The biggest problem we face right now is that the TiVo has four copies of our local stations. Not kidding. We have our antenna plugged into the TiVo along with Comcast so that we can get some of the out-of-market stations that come in for us. So, for example, for KTVU, we get it on 2-1 (antenna), plus a copy of the signal on the analog portion of the cable, an SD digital channel and an HD digital cable channel. This is ok, except that I caught the TiVo taping a suggestion from the analog cable channel! Bad TiVo! If you're going to tape a suggestion, at LEAST tape an HD version if it's available (or at least include some sort of option to let me pick which to prefer)! So now I need to go through the channel list in the TiVo and remove all of the SD versions of channels for which we get an HD version.

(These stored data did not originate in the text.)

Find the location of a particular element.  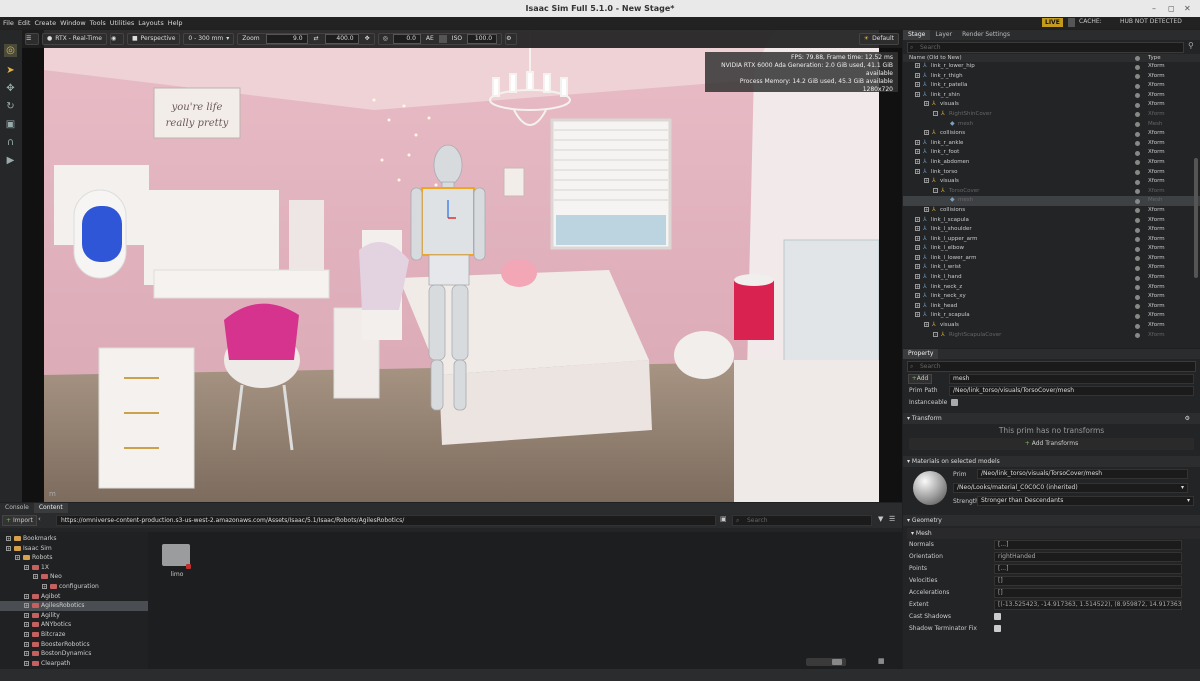

tab-console: Console is located at coordinates (17, 508).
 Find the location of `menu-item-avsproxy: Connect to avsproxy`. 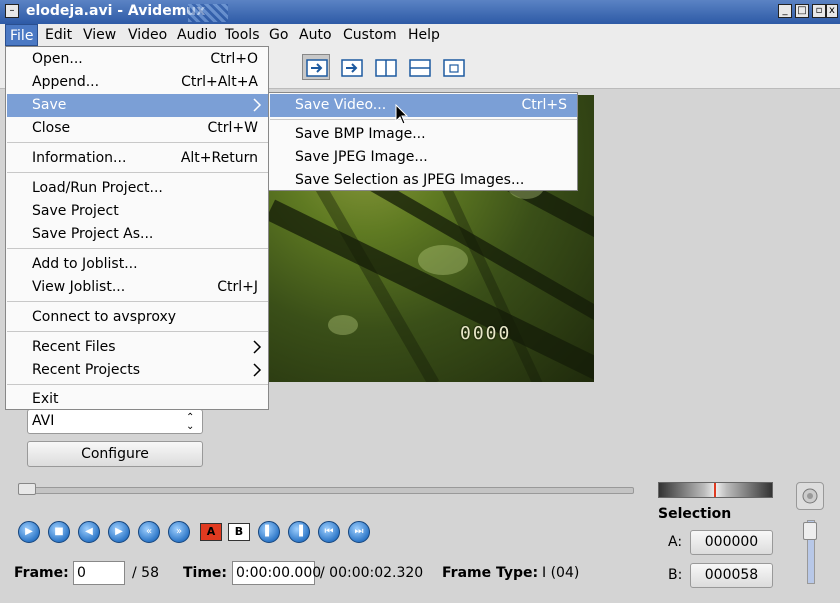

menu-item-avsproxy: Connect to avsproxy is located at coordinates (138, 318).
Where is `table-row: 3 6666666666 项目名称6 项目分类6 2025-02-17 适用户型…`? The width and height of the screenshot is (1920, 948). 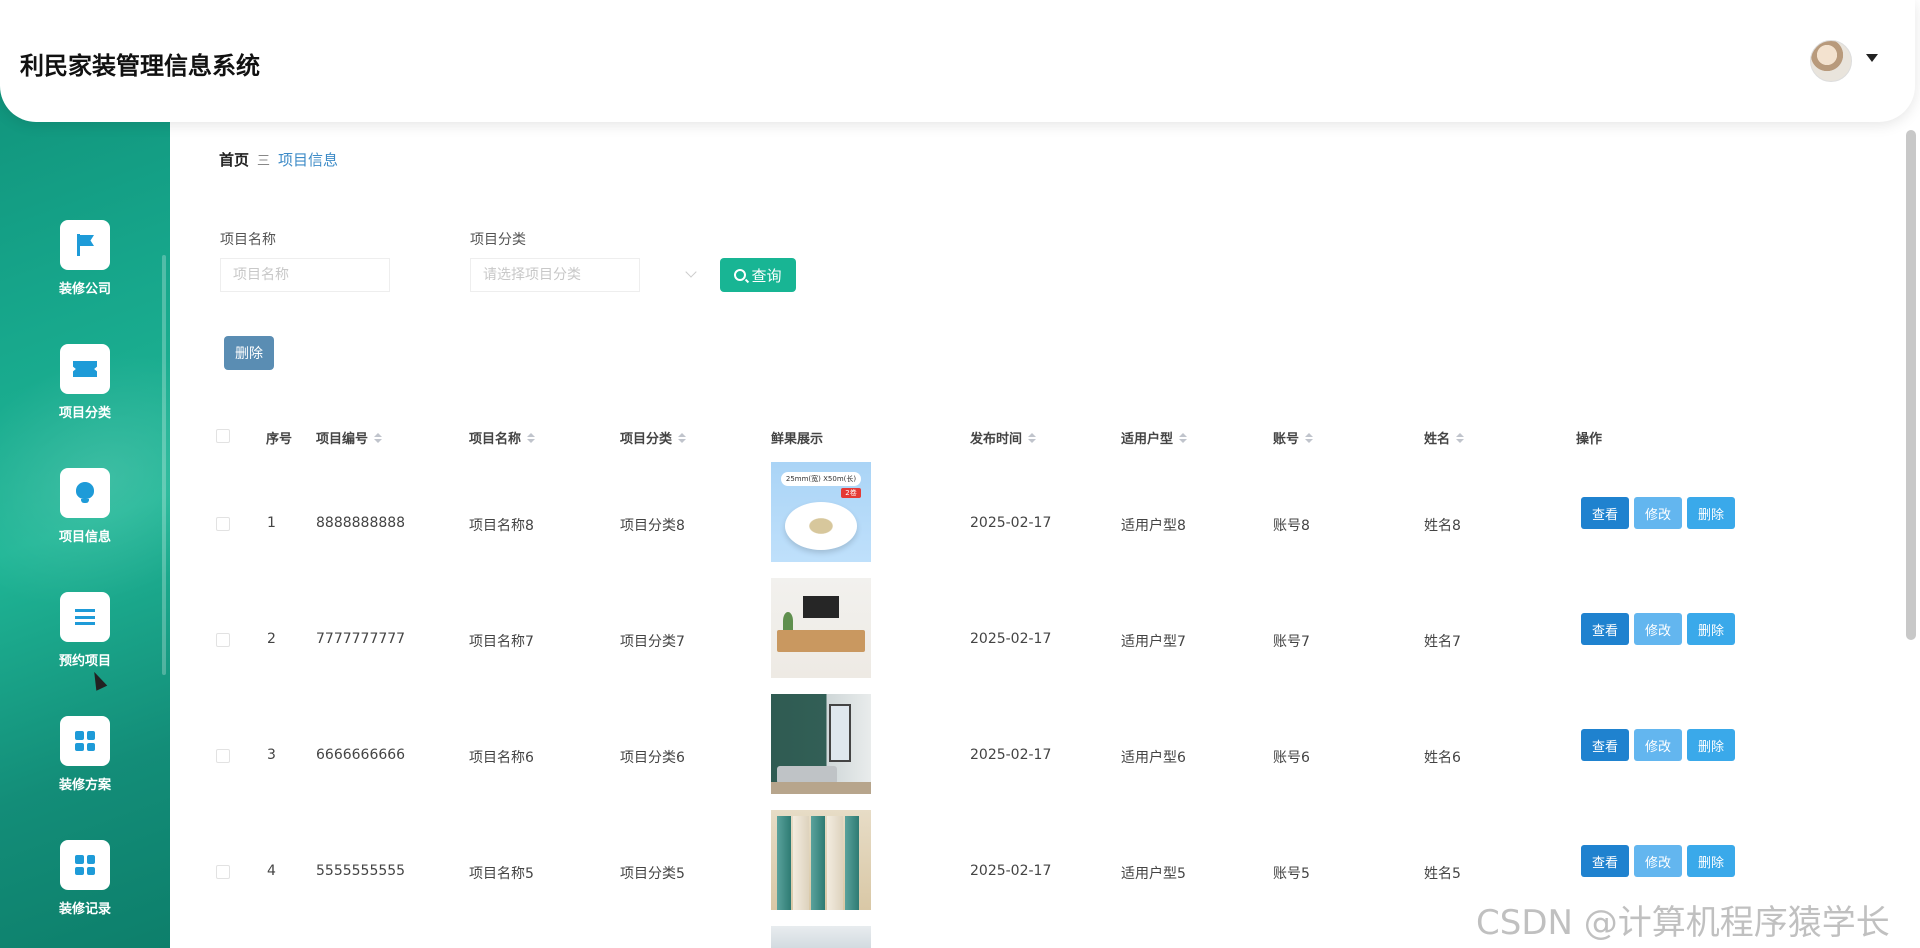
table-row: 3 6666666666 项目名称6 项目分类6 2025-02-17 适用户型… is located at coordinates (950, 750).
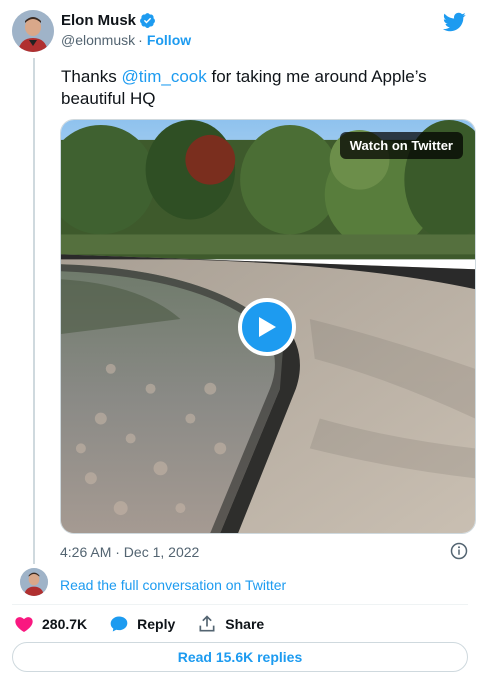 The image size is (480, 677). What do you see at coordinates (130, 552) in the screenshot?
I see `tweet-timestamp: 4:26 AM · Dec 1, 2022` at bounding box center [130, 552].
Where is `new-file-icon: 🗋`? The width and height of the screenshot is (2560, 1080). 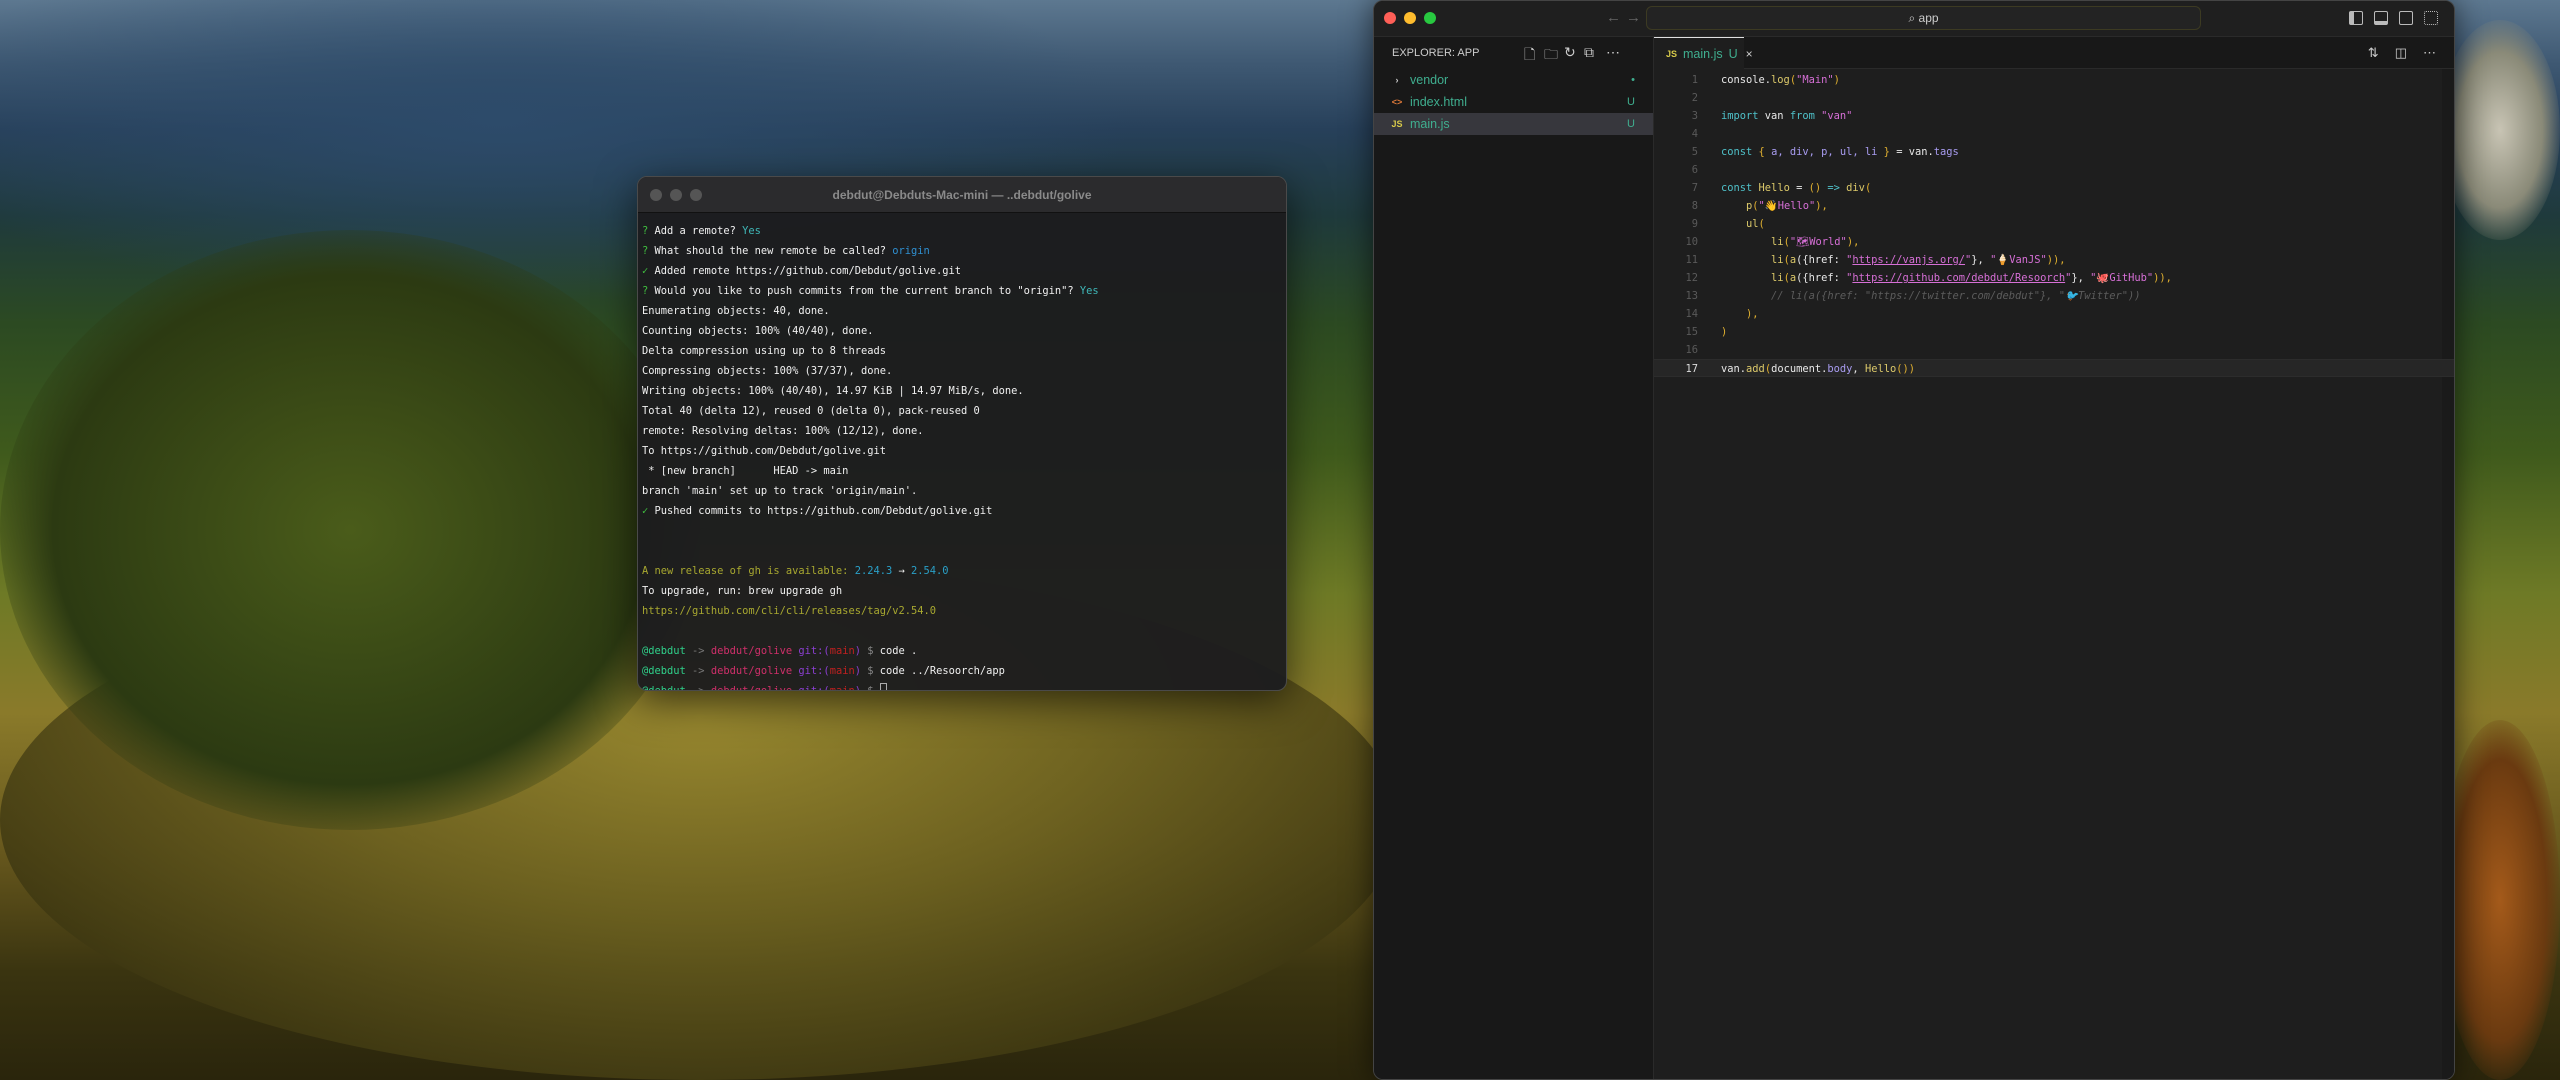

The only other complaint I have about the TiVo is that it refuses to use the 1TB eSATA hard disk I plugged into it. Instead, they insist that I buy a particular one. Grumble. I can only assume that they've run into support issues and have taken this extra step to cut down on the number of support calls they get related to low quality eSATA drives. Fortunately, the eSATA drive they want you to use doesn't cost more than the same drive does otherwise - that is, they're not charging a premium for it being TiVo compatible. I'm probably not going to go out and get one, however, since the whole idea behind having a TiVo is being able to offload the shows from it onto the computers using iTiVo.